What is the Right Angle Fundamental?


Some people are tall while others are short. Some are top-heavy, others bottom heavy. So the way individuals carry their weight is different even though they may weigh the same amount numerically. Regardless, the key to being pain-free is that gravity is our friend. If it is not, our muscles will spend an extraordinary amount of energy trying to counteract its force, which is constant. One consistency, regardless of your ideal posture theory, is that the planes of motion should meet at 90° angles. We call this the Right Angle Fundamental. Basically, the body should maintain right angles around the planes of motion about the load-bearing joints. That's a loaded sentence, so what does that really mean? Let's start with the planes of motion. There are three planes of motion, and each is associated with a particular type of movement:


SAGITTAL PLANE - Divides the body vertically into right and left parts. Flexion and extension occur along the sagittal plane.


FRONTAL PLANE - Divides the body vertically into front and back parts. Abduction and adduction occur along the frontal plane.


TRANSVERSE PLANE -Divides the body horizontally into the top and bottom portions. The rotation occurs along the transverse plane. Regardless of where individuals hold their weight, ideal posture exists when the skeletal system carries their weight.

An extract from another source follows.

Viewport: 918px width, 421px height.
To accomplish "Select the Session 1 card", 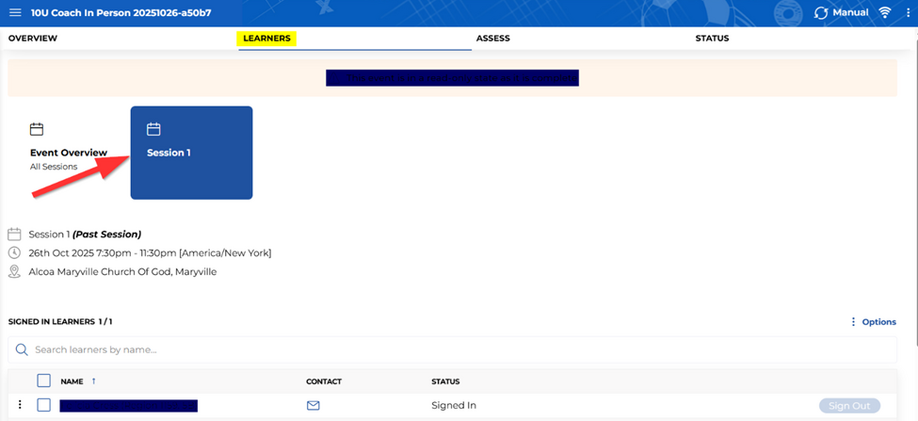I will [x=192, y=153].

For the skeletal system to effectively weight-bear, the three planes of motion should meet at 90° angles. When the right angle fundamental is met, the body’s eight load-bearing joints are vertically and horizontally aligned to the line of gravity and the horizon, respectively. In this case, minimal effort is needed from the muscles and ligaments to maintain balance.


So what happens if the right angle fundamental is not met? Let's start with the fundamental concept of planal deviation. Imagine that each of the lines representing a plane of motion is a pane of glass. If one shoulder shifted higher than the other, the glass would break. This would be a transverse plane deviation. If the spine curved to the right from scoliosis, the pane of glass would break. This would be a sagittal plane deviation. If the shoulders anteriorly rotated or the head jaunted forward from working too many hours at the computer, again, the glass would break. This would be a frontal plane deviation. In each of these examples, the movement that breaks the plane of motion is perpendicular to the movement that occurs in the plane. Another important point is that the movement that occurs in the plane helps to strengthen that plane of motion. So, flexion and extension occur in the sagittal plane (and strengthen the sagittal plane), while abduction/adduction breaks the sagittal plane (but strengthen the frontal plane). Since our bodies are designed to move, a problem only occurs when our bodies don't go back to the right angle.

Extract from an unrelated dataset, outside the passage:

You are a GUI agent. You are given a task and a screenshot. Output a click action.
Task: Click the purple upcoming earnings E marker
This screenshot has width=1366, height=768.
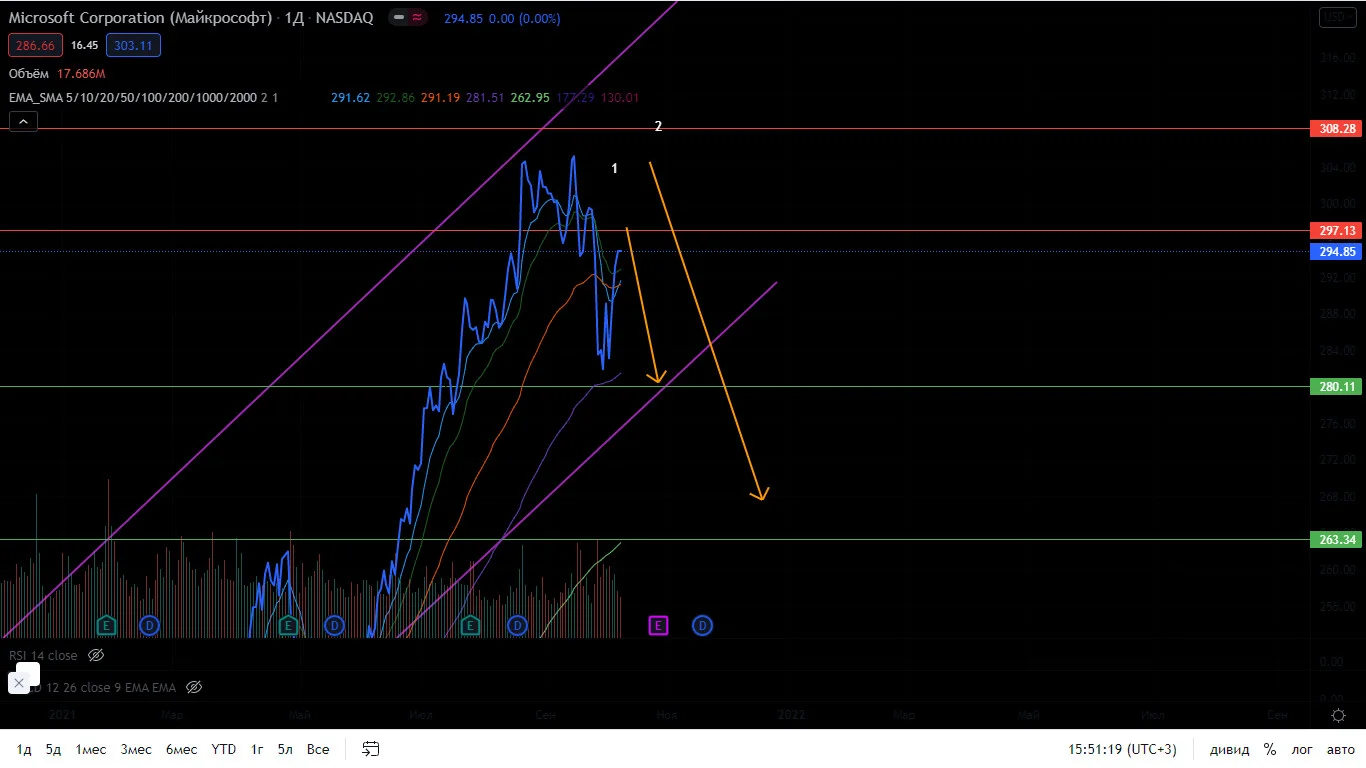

By assessing all three planes together, we can assess alignment three-dimensionally. A deviation in one plane affects all planes. As a result of these deviations, the skeletal system is no longer effectively weight-bearing, and gravity is no longer our friend. The stretch sensors (muscle spindles and the Golgi tendon organs) deep in the muscles detect excessive or sudden muscle tension changes, and the righting reflexes are invoked. There are five righting reflexes designed to restore optimal position when the body has deviated from it. The reflexes attempt to correct the deviation through a signal relayed from a reflex mechanism that causes a muscular contraction.


In the case of an athlete, such as a gymnast, the righting reflexes are strong and enhance performance by allowing the athlete to overcome the effects of sudden head movements. However, once the righting reflexes function improperly, the body enters into a state of compensated motion. The muscular system will adapt any way necessary to maintain balance against the force of gravity and to keep the eyes parallel with the horizon. For example, if a client has an elevated right hip (transverse deviation), their body may compensate by elevating their left shoulder (transverse deviation), bowing their spine (sagittal deviation), and anteriorly rotating their hips and/or shoulders (frontal deviation) to keep their eyes parallel with the horizon. Ideally, we can move our body through its full range of motion. The agonistic and antagonistic muscle groups are balanced and hold the body in proper alignment. If this is the case, the body can typically move efficiently and effectively in all three planes of motion. However, due to physical or emotional trauma, poor ergonomics, or attitude, posture may compromise. In this case, the body’s ability to move properly through all three planes of motion also becomes compromised, further affecting the soft tissue system's balance and structure (muscular, fascial, etc.).